Every line in the listing below from the one with "Delete the Permit Any Any rule" through the one with "Task: Open the Microsoft Edge tile" is to be reproduced exactly, both ends included; leave out the rest.

▸ INPUT

**********

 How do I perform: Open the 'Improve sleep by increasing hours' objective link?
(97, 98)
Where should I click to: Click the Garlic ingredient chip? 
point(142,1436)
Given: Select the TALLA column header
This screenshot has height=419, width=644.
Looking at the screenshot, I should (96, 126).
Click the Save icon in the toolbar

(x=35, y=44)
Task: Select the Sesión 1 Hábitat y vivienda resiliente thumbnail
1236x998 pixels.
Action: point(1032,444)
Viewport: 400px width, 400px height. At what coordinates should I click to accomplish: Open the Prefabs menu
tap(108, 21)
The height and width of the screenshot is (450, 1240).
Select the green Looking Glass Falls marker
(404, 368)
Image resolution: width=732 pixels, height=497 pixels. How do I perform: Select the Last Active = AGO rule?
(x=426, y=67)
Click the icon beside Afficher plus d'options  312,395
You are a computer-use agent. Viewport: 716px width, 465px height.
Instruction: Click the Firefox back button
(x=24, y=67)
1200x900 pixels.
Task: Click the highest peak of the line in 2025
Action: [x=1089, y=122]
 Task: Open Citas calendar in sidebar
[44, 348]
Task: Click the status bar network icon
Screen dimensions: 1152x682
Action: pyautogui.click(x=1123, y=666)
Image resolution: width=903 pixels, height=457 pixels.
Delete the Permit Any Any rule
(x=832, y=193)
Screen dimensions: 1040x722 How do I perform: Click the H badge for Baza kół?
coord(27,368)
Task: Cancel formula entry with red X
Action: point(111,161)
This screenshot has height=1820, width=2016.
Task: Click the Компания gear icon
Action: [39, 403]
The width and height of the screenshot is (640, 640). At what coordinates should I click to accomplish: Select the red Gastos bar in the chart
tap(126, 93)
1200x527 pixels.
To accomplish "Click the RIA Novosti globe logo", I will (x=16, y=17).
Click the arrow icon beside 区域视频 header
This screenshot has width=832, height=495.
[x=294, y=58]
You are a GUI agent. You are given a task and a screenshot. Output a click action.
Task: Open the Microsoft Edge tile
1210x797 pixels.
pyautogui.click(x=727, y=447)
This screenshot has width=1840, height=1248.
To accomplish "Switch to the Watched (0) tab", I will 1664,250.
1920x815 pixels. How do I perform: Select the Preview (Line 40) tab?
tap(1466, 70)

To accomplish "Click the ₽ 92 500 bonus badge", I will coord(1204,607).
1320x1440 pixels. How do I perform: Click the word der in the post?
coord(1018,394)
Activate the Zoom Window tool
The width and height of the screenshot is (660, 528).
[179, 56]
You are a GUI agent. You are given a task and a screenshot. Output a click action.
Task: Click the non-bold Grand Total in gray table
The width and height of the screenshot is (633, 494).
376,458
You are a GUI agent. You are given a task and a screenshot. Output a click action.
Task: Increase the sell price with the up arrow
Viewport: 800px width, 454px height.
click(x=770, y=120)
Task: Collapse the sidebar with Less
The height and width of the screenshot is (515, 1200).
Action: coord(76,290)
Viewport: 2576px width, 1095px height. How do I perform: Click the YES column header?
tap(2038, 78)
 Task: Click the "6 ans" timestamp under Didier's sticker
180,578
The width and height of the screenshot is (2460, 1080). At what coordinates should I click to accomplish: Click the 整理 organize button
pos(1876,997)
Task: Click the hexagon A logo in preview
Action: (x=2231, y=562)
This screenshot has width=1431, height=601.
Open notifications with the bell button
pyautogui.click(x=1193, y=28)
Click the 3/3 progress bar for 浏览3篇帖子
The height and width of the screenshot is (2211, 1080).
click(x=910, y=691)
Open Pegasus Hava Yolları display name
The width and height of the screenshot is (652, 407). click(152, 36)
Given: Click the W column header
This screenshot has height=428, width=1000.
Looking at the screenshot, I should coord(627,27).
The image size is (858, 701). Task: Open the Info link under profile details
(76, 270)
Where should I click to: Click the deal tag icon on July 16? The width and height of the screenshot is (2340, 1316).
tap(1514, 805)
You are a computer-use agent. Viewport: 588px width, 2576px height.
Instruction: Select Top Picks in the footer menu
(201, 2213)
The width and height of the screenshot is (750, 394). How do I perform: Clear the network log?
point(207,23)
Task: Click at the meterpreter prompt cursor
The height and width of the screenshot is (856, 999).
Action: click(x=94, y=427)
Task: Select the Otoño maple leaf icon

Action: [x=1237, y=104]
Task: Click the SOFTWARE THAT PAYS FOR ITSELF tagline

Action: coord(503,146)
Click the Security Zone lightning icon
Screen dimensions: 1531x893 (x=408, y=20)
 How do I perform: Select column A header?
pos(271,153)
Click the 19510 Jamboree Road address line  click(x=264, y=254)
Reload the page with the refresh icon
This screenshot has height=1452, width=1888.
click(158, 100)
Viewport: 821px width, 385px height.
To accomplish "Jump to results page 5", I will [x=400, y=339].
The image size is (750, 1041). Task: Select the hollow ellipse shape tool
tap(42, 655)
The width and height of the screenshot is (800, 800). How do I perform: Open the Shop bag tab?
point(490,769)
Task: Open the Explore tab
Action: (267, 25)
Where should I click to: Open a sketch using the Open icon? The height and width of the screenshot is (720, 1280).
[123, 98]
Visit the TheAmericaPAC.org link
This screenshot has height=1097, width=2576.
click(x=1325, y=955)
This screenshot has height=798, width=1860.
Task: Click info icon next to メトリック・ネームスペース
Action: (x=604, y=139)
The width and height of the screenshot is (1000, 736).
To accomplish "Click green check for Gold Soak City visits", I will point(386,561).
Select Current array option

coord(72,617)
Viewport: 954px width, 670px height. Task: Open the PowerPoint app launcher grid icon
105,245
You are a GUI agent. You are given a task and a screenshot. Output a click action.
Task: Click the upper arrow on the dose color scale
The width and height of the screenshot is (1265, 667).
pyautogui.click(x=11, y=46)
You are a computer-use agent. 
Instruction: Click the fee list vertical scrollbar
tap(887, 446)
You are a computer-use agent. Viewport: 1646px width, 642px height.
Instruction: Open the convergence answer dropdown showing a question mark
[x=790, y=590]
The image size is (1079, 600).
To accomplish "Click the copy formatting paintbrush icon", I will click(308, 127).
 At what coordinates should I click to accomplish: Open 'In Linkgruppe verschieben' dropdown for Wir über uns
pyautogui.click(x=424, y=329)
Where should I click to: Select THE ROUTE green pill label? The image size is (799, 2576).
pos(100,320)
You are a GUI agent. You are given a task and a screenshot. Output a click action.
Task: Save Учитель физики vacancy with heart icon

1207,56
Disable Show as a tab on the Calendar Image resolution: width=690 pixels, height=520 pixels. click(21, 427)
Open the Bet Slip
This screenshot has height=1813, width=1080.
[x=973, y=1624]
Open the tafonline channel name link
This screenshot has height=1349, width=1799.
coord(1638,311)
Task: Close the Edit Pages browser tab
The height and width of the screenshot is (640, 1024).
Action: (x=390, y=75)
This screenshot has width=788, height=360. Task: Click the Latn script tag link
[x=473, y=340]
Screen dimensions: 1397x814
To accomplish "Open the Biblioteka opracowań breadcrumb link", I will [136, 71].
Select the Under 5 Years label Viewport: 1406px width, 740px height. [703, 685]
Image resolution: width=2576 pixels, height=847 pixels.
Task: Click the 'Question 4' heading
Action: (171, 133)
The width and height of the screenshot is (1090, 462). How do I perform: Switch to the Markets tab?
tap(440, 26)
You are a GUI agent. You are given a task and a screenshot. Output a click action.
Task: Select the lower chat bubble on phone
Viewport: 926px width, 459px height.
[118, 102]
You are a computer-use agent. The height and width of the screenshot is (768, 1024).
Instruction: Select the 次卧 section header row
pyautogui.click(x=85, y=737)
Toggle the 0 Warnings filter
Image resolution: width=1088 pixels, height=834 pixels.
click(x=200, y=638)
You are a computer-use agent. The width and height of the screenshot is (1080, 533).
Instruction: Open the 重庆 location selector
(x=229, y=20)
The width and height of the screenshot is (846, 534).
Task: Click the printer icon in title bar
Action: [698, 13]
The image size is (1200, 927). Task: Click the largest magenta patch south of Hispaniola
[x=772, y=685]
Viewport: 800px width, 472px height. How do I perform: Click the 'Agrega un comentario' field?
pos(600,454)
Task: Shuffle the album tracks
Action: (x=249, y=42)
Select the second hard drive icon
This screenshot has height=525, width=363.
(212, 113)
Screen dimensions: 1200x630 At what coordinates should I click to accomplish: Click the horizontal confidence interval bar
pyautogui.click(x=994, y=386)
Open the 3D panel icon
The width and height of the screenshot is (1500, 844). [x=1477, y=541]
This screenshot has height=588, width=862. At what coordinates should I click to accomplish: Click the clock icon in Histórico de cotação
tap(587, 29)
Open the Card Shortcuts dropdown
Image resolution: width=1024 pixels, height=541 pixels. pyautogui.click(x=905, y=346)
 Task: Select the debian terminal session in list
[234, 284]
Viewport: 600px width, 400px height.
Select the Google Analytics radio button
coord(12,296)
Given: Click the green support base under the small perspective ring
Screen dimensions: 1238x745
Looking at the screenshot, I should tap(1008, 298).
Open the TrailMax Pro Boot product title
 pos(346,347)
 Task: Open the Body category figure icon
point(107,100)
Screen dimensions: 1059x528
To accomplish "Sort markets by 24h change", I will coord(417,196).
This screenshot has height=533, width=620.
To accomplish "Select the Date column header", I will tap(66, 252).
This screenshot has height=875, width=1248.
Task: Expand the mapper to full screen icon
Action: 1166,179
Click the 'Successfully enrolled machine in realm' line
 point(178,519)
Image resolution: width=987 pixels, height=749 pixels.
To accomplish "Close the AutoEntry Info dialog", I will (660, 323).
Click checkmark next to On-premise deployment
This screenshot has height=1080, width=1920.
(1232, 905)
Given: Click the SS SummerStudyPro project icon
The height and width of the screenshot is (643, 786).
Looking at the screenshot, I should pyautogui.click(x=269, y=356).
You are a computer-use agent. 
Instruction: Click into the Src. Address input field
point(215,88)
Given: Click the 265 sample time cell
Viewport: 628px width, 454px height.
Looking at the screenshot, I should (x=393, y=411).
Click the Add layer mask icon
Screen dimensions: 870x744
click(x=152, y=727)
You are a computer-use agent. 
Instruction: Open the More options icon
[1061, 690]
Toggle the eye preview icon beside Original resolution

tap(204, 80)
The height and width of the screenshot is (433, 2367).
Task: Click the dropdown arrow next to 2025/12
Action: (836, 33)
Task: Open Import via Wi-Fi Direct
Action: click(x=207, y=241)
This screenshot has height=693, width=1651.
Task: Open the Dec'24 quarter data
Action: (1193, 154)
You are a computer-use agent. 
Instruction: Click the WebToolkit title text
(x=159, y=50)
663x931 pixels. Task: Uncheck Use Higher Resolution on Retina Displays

**********

▸ TASK OUTPUT
Delete the Permit Any Any rule
(x=832, y=193)
Screen dimensions: 1040x722 How do I perform: Click the H badge for Baza kół?
coord(27,368)
Task: Cancel formula entry with red X
Action: point(111,161)
This screenshot has height=1820, width=2016.
Task: Click the Компания gear icon
Action: [39, 403]
The width and height of the screenshot is (640, 640). At what coordinates should I click to accomplish: Select the red Gastos bar in the chart
tap(126, 93)
1200x527 pixels.
To accomplish "Click the RIA Novosti globe logo", I will (x=16, y=17).
Click the arrow icon beside 区域视频 header
This screenshot has width=832, height=495.
[x=294, y=58]
You are a GUI agent. You are given a task and a screenshot. Output a click action.
Task: Open the Microsoft Edge tile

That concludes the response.